I recently read an article by Daniel Tunkelang entitled Data Scientists: Generalists or Specialists? and it resonated with me. I’ve been involved with hiring data scientists for some time now and I also get a lot of recruiters contacting me about various data science jobs. My general observation is that when companies search for data scientists, they tend to use the equation (Machine Learning = Data Science), and tend to play down all the other skills that make up data science, such as creativity, critical thinking, data preparation etc.
Generalists add more value than specialists in a company’s early days, since you’re building most of your product from scratch and something is better than nothing. Your first classifier doesn’t have to use deep learning to achieve game-changing results.
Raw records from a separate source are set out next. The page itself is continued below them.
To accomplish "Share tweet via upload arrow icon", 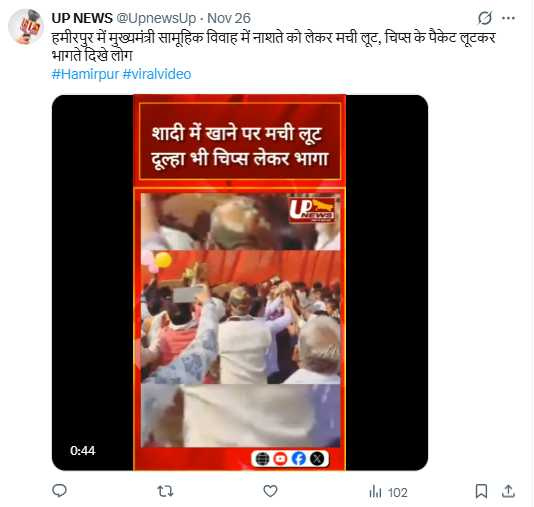I will pyautogui.click(x=508, y=491).
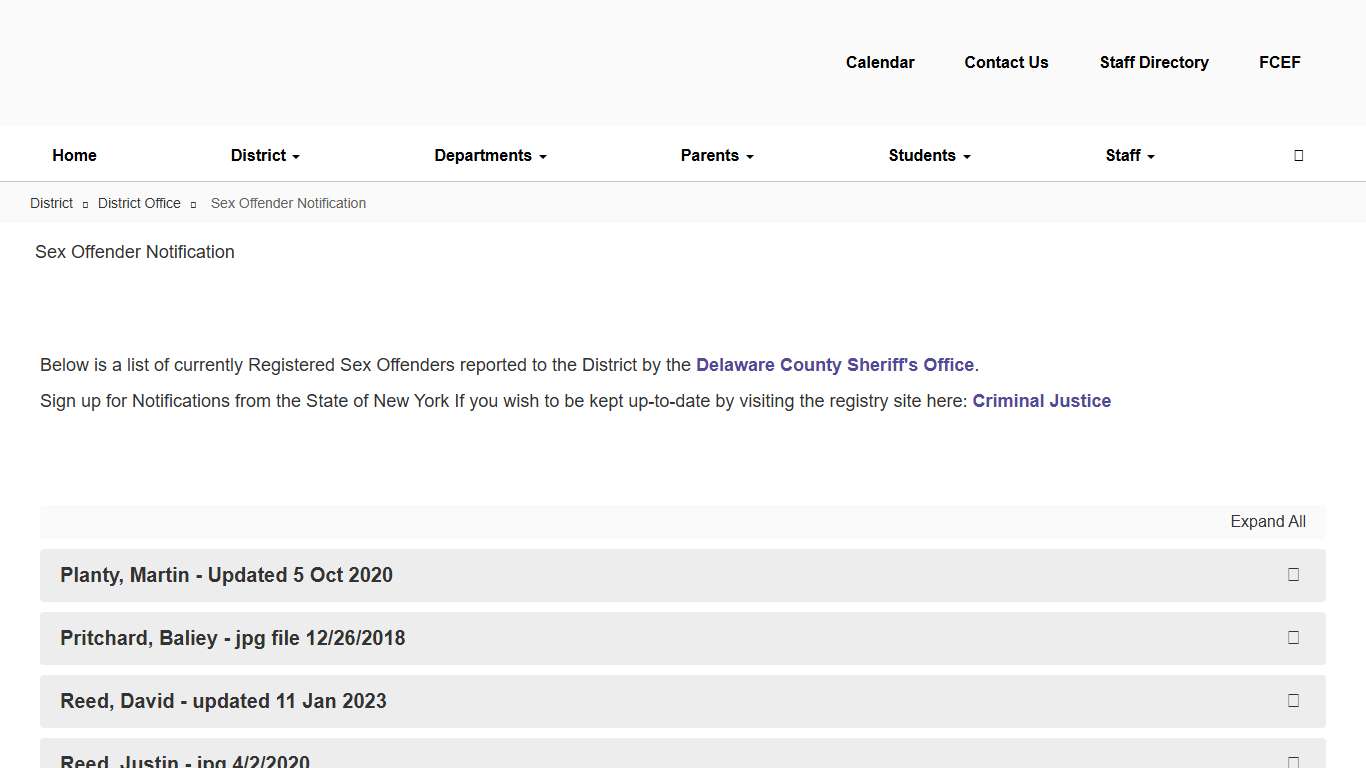Screen dimensions: 1366x768
Task: Select Home in the navigation bar
Action: point(74,155)
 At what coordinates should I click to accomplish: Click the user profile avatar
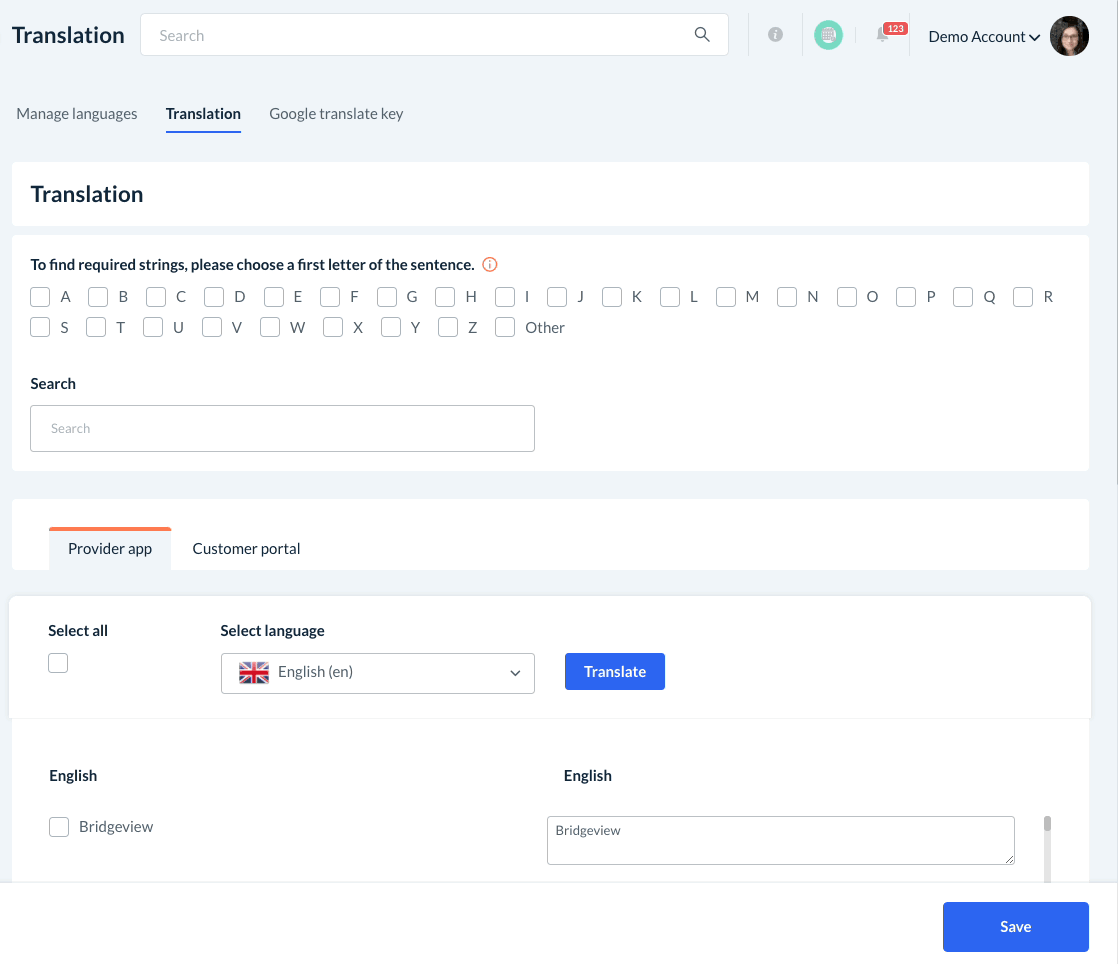click(1069, 36)
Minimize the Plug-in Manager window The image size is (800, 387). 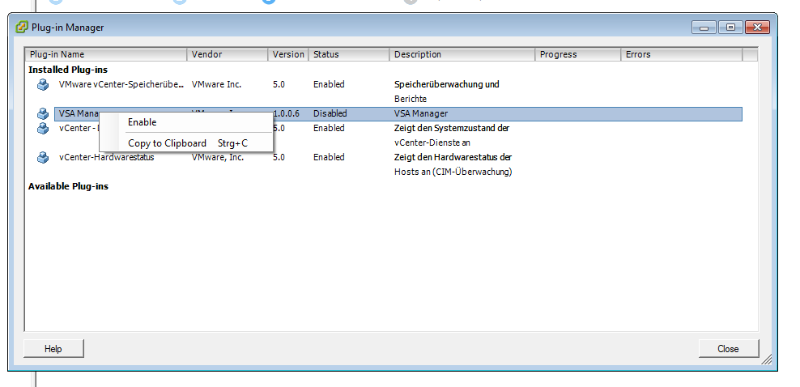coord(705,27)
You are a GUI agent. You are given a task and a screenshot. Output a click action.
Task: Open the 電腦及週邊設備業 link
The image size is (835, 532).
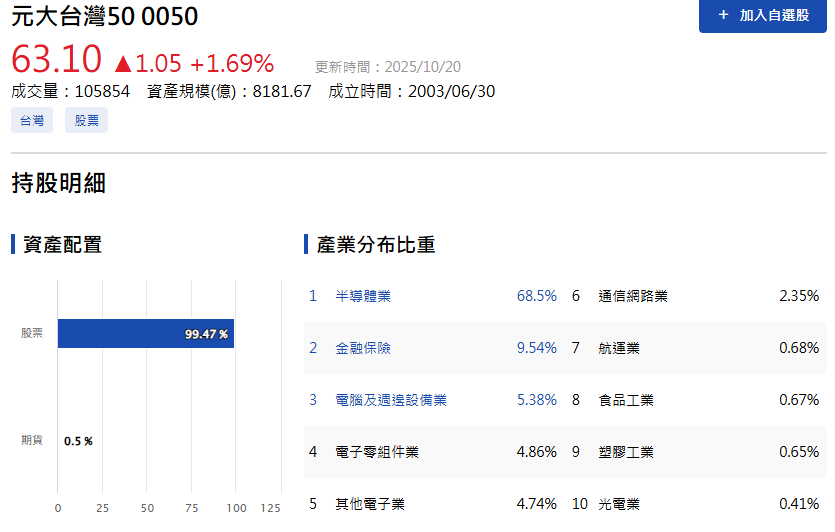(x=391, y=400)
Nor does your first recommender system need to use gradient-boosted decision trees. And a simple t-test will probably serve your A/B testing needs.
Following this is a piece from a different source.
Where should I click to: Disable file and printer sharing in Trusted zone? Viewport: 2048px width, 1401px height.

Generalists hit a wall as your products mature: they’re great at developing the first version of a data product, but they don’t necessarily know how to improve it. In contrast, machine learning specialists can replace naive algorithms with better ones and continuously tune their systems. At this stage in a company’s growth, specialists help you squeeze additional opportunity from existing systems. If you’re a Google or Amazon, those incremental improvements represent phenomenal value.
So, should you hire generalists or specialists? It really does depend—and the largest factor in your decision should be your company’s stage of maturity. But if you’re still not sure, then I suggest you favor generalists, especially if your company is still in a stage of rapid growth. Your problems are probably not as specialized as you think, and hiring generalists reduces your risk. Plus, hiring generalists allows you to give them the opportunity to learn specialized skills on the job. Everybody wins.
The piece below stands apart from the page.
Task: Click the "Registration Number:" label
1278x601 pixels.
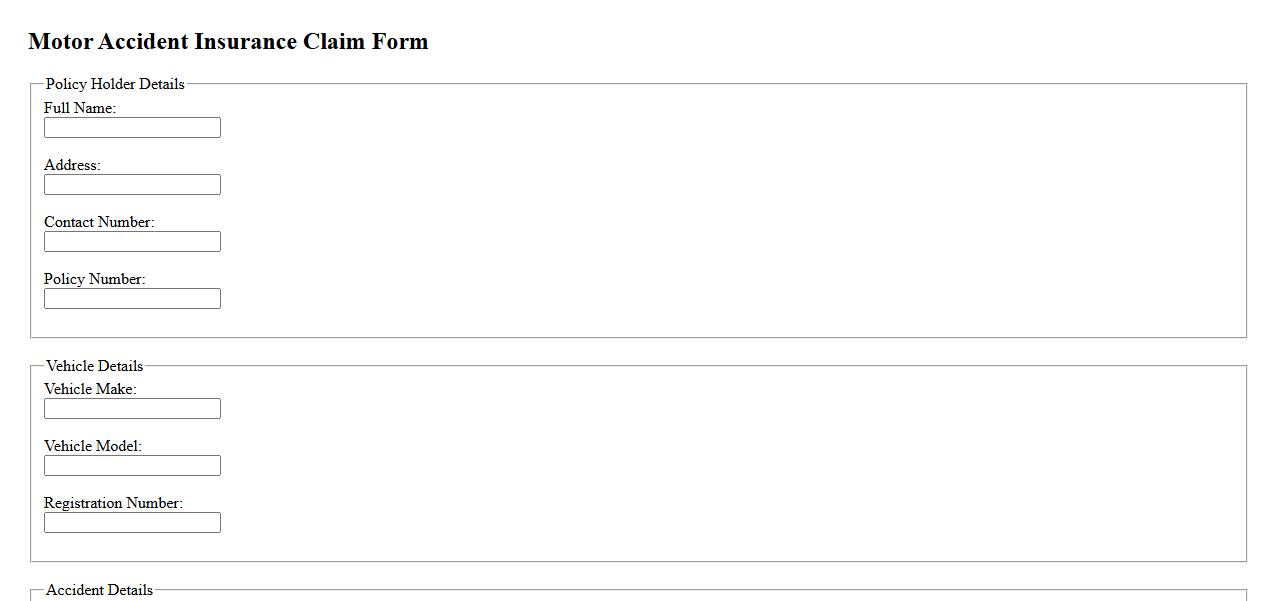Action: (113, 503)
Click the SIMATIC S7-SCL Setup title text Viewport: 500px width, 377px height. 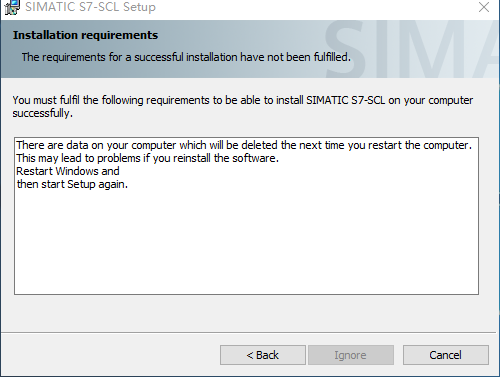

Read the complete post here on O’Reilly.com. What needs to be noted here is that companies will need more specific skills as their analytics mature and evolve, however in the beginning creativity, competence and critical thinking are most likely the most important skills. I tend to agree with a lot of what Tunkelang writes, and I do get the sense that a lot of hiring managers believe their projects are a lot more mature and advanced than they really are. Thoughts?